By Stephen J. Hartley

This is an introduction to using the Java programming language in concurrent or multithreaded applications. The context is the process synchronization material and related concurrent programming in operating systems courses as opposed to software engineering. Topics covered are race conditions when threads share data, critical sections, mutual exclusion, semaphores, monitors, message passing, the rendezvous, remote procedure calls, distributed or network programming, and parallel processing. Solutions to the classical problems talked about in operating systems courses (the dining philosophers, the bounded buffer producers and consumers, and the database readers and writers) are shown in Java. Also shown is how to animate algorithms using the command set of the Xtango animation interpreter, animator. Some of the animation examples can be viewed as applets.
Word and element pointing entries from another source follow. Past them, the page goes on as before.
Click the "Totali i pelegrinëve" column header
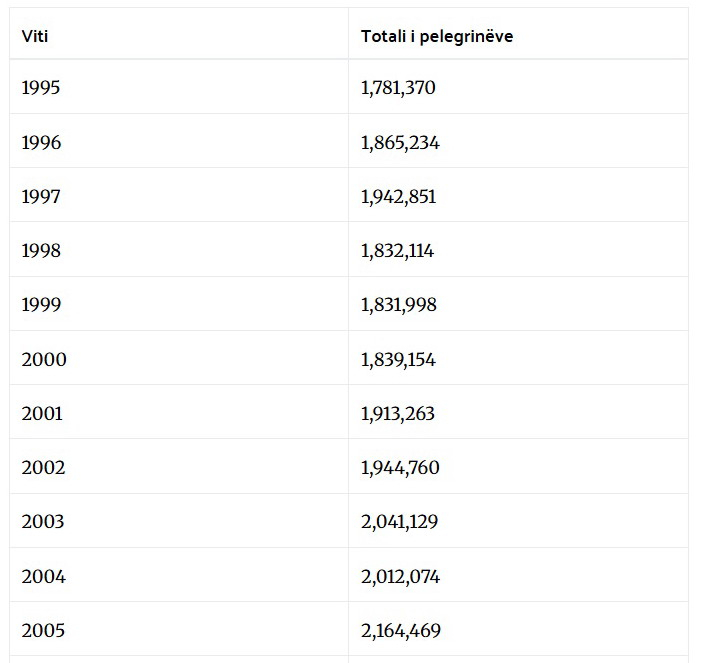The height and width of the screenshot is (663, 710). 437,36
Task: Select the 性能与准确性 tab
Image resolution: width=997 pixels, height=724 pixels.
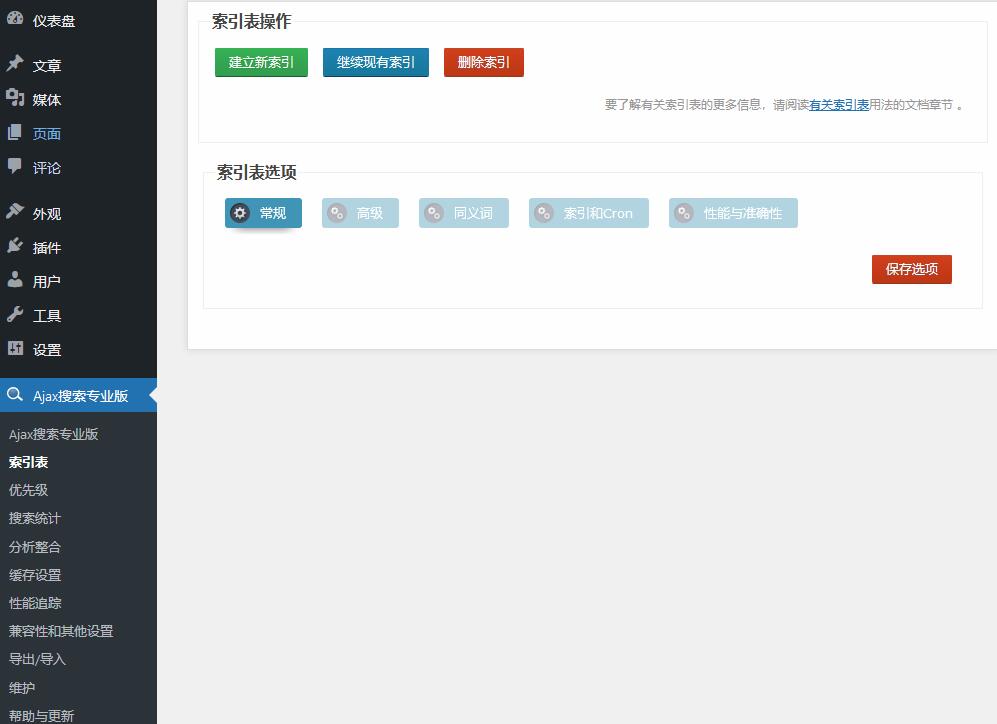Action: click(733, 213)
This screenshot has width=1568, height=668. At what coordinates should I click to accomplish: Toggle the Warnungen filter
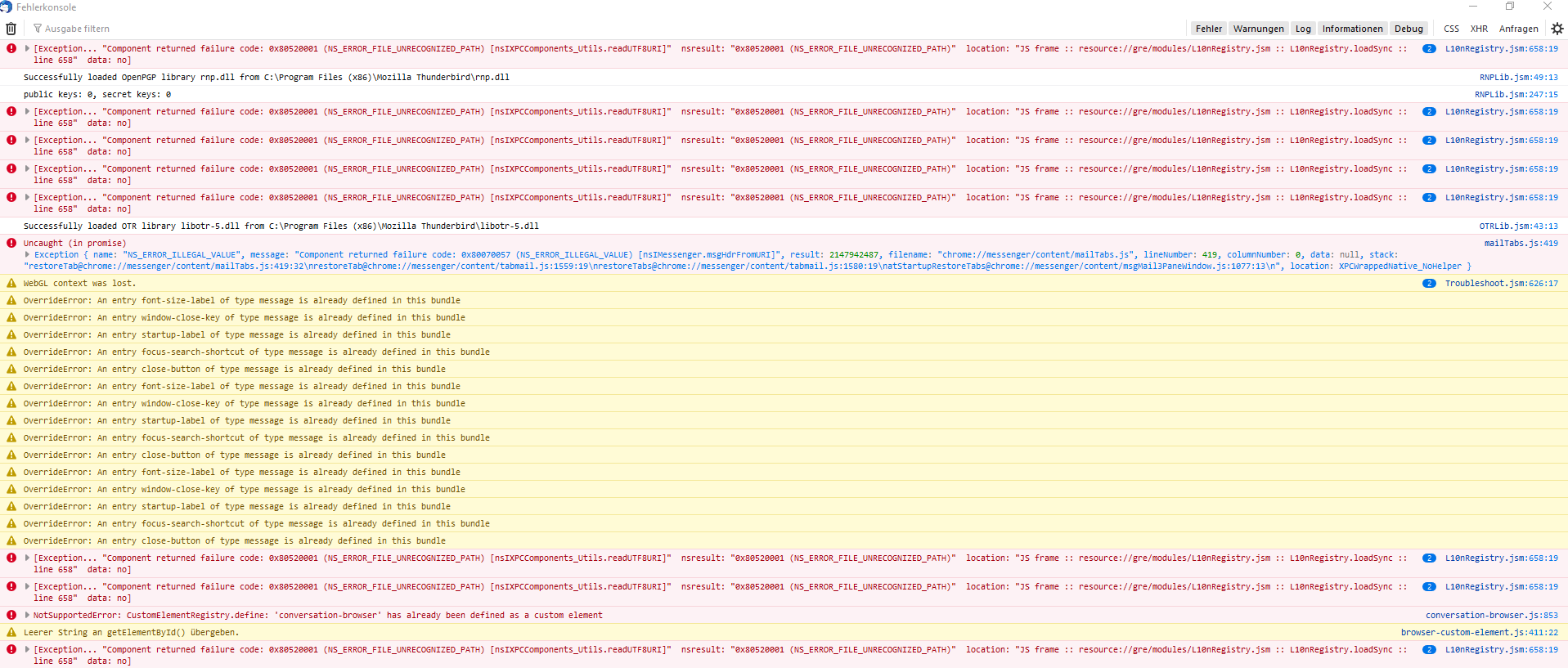tap(1258, 29)
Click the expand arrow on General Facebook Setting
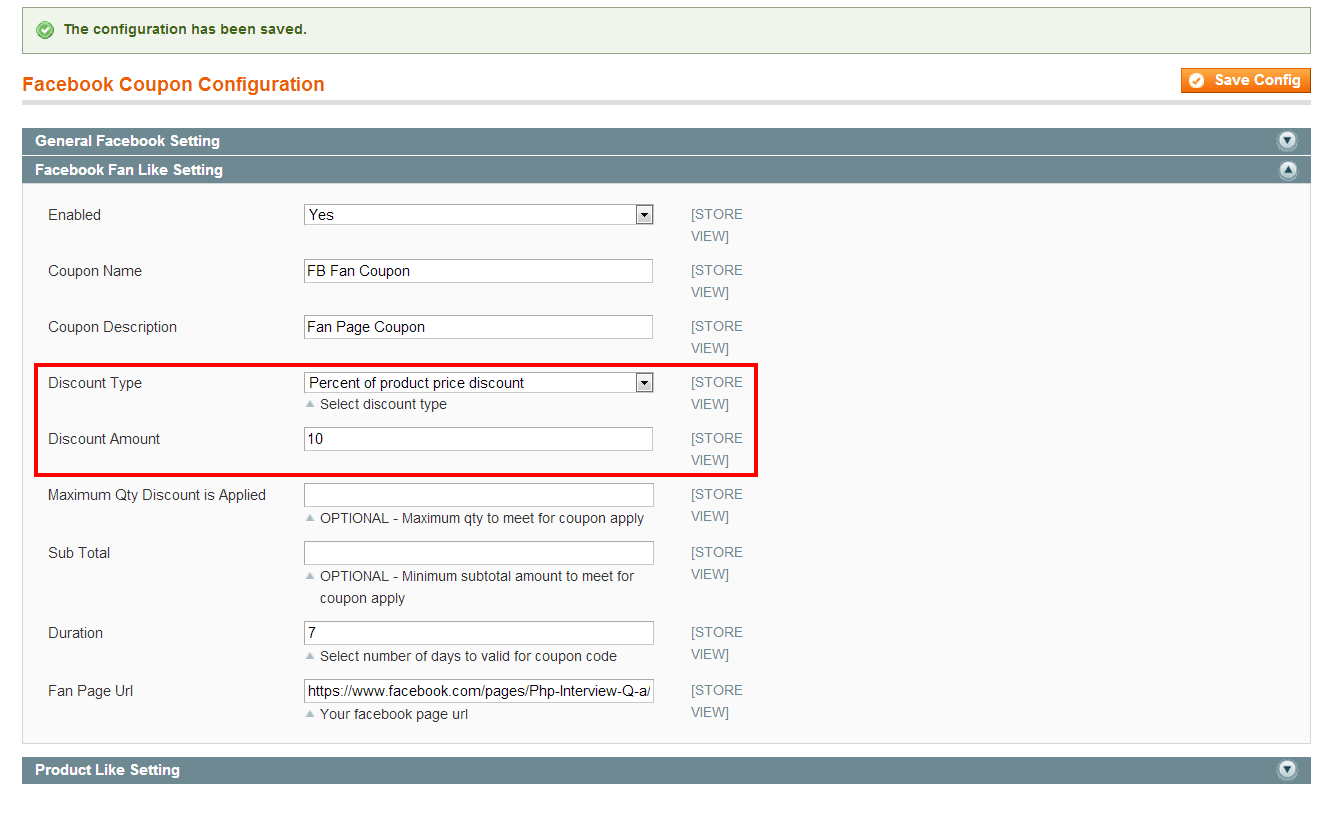1333x817 pixels. [1288, 141]
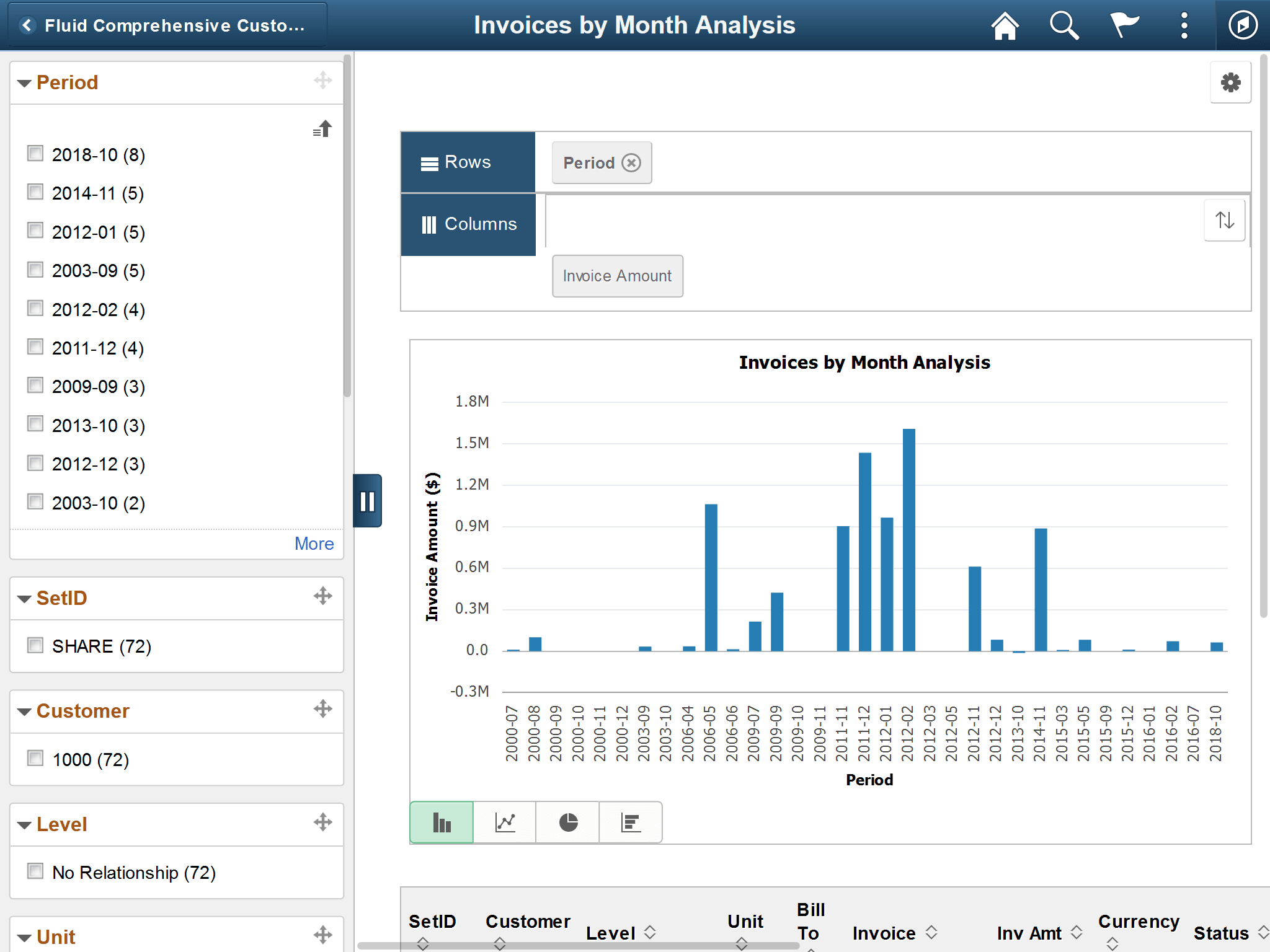Select the vertical bar chart view
Image resolution: width=1270 pixels, height=952 pixels.
(441, 822)
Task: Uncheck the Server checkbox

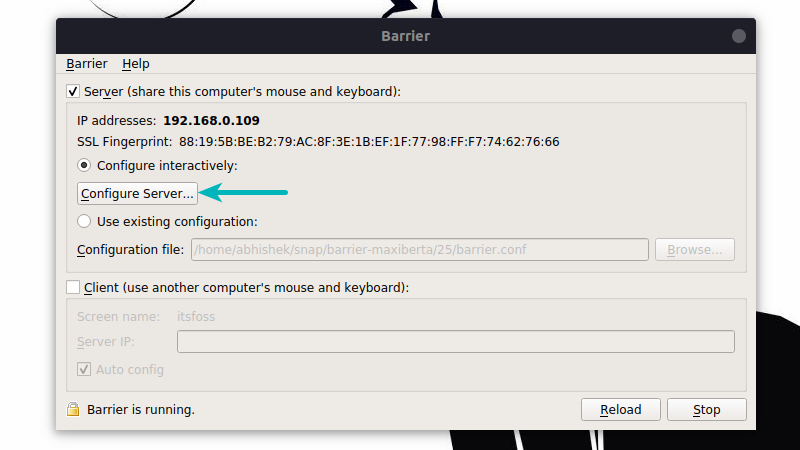Action: [73, 92]
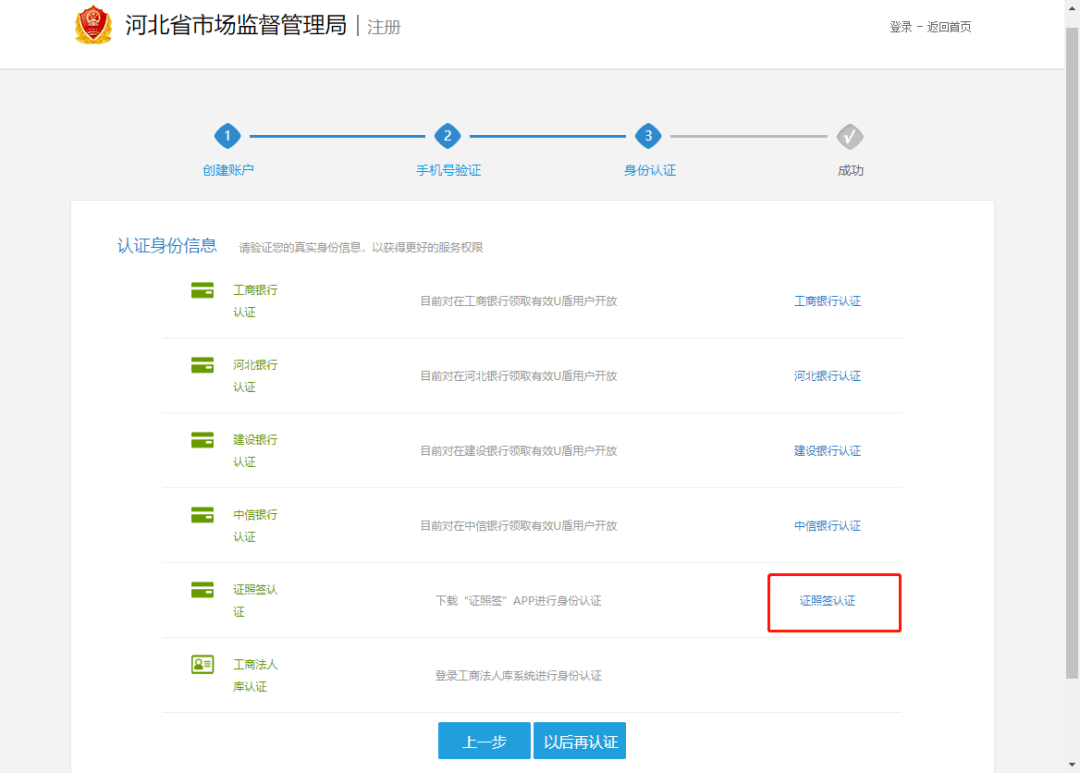This screenshot has width=1080, height=773.
Task: Click step 2 手机号验证 diamond marker
Action: (x=448, y=137)
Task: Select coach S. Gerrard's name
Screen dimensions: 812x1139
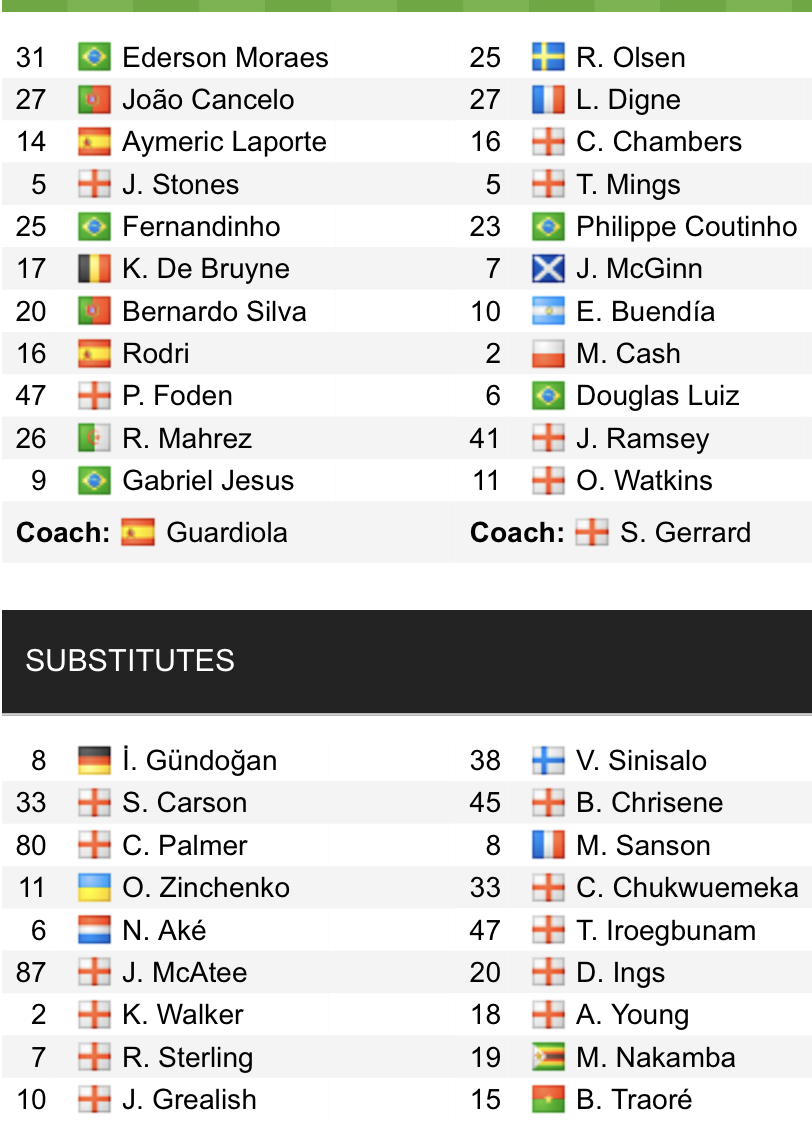Action: (685, 532)
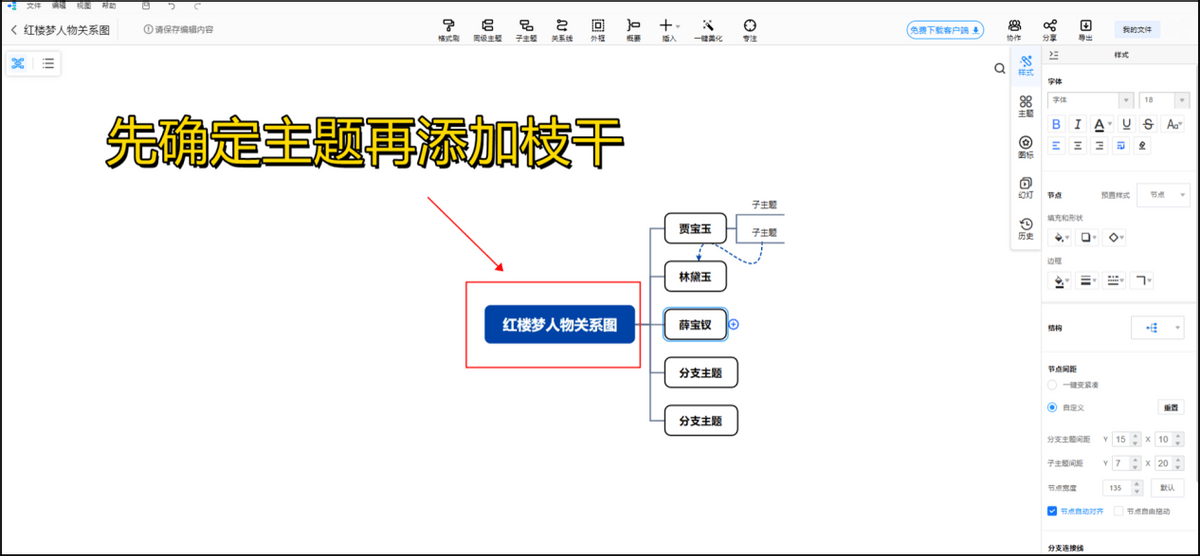1200x556 pixels.
Task: Click the 关系线 relationship line tool
Action: pos(562,29)
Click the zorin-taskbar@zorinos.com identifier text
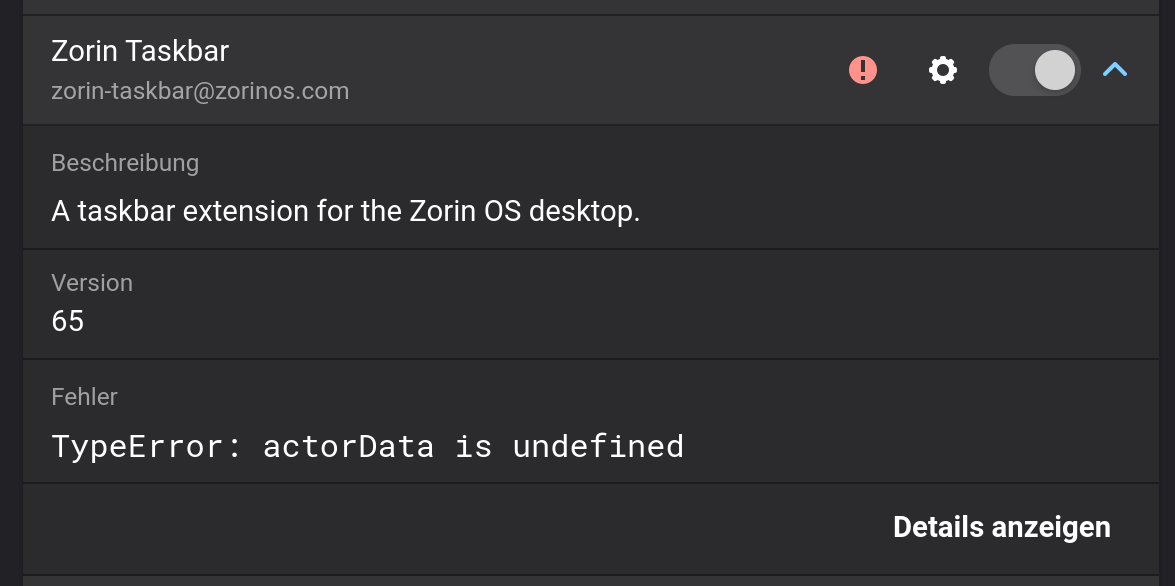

These example programs were developed and tested using Sun Microsystem's JDK version 1.0.2 and 1.1 for Solaris 2.x and Windows 95/NT (1996--97). They have been updated to remove all ``deprecated'' methods and constructors. The multimachine socket examples use the readObject() and writeObject() methods of the ObjectInputStream and ObjectOutPutStream classes, which are part of the RMI (remote method invocation) add-on for JDK 1.0.2 and included with JDK 1.1.

All of the code examples described and hyperlinked here may be retrieved as a gzip tar archive or zip archive.

Java is designed to be a platform-independent language, so all of these examples, including the animated ones, will run without change on Sun's Solaris 2.x UNIX for Sparc and Microsoft Windows 95/NT for Intel-based PCs.